### Source text
Assigning Copyright Liability for the Output of ‘A.I.’ Systems ⇥ techdirt.com

Camilla Hodgson, Financial Times (syndicated at Ars Technica):

AI models are “trained” on data, such as photographs and text found on the internet. This has led to concern that rights holders, from media companies to image libraries, will make legal claims against third parties who use the AI tools trained on their copyrighted data.

The big three cloud computing providers have pledged to defend business customers from such intellectual property claims. But an analysis of the indemnity clauses published by the cloud computing companies show that the legal protections only extend to the use of models developed by or with oversight from Google, Amazon and Microsoft.

Ira Rothken, Techdirt:

Here’s the crux: the LLM itself can’t predict the user’s intentions. It simply processes patterns based on prompts. The LLM learning machine and idea processor shouldn’t be stifled due to potential user misuse. Instead, in the rare circumstances when there is a legitimate copyright infringement, users ought to be held accountable for their prompts and subsequent usage and give the AI LLM “dual use technology” developers the non-infringing status of the VCR manufacturer under the Sony Doctrine.

It seems there are two possible points of copyright infringement: input and output. I find the latter so much more interesting.

### Information provided

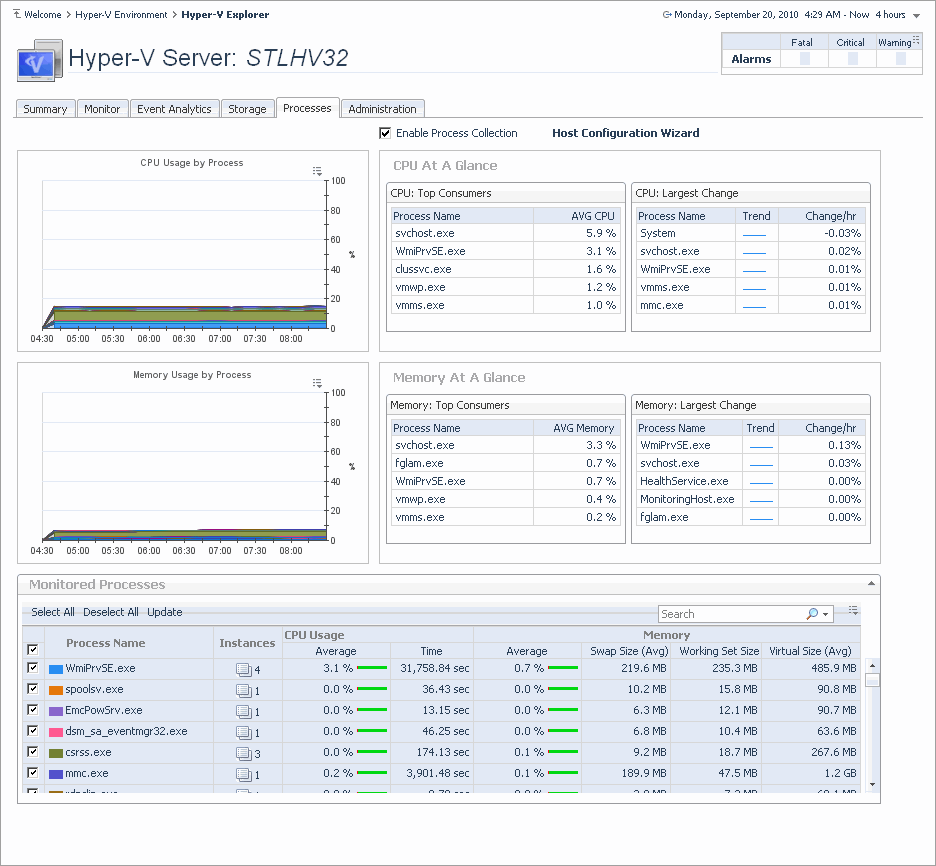Image resolution: width=936 pixels, height=866 pixels.
Task: Open the Storage tab
Action: tap(247, 109)
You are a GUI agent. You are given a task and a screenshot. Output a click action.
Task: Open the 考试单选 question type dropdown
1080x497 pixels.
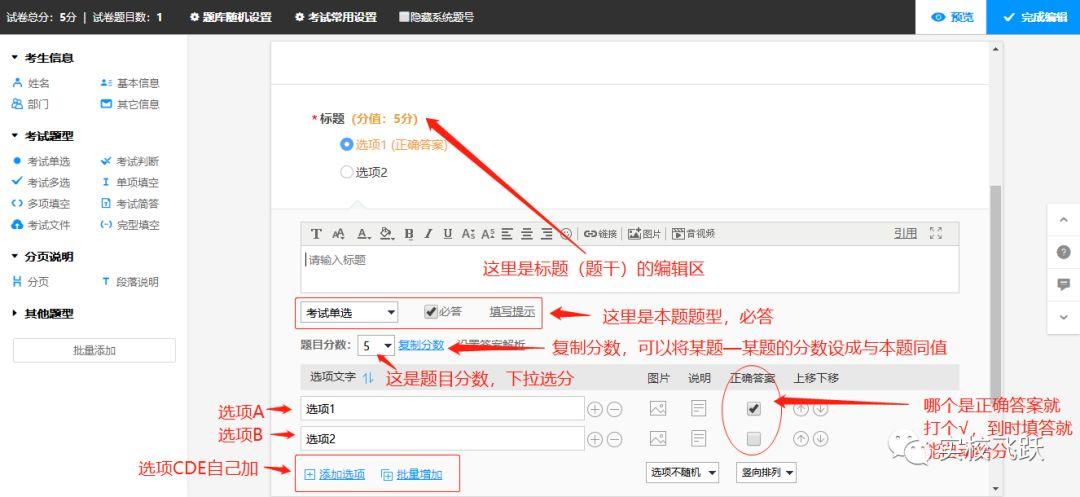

### Task list
1. From the post on copyright liability for AI output, return the passage from "Assigning Copyright Liability" to "their copyrighted data.", word for word.
2. Summarize the post on copyright liability for AI output in two sentences.
The material has no role in this work.

### Your written answers
1.
Assigning Copyright Liability for the Output of ‘A.I.’ Systems ⇥ techdirt.com

Camilla Hodgson, Financial Times (syndicated at Ars Technica):

AI models are “trained” on data, such as photographs and text found on the internet. This has led to concern that rights holders, from media companies to image libraries, will make legal claims against third parties who use the AI tools trained on their copyrighted data.

2. The three big cloud computing providers have pledged to defend business customers from intellectual property claims over AI tools, but their indemnity clauses cover only models developed by or with oversight from Google, Amazon and Microsoft. Ira Rothken argues that users should be held accountable for infringing prompts and usage while LLM developers keep a non-infringing status, and the author finds output a more interesting point of possible infringement than input.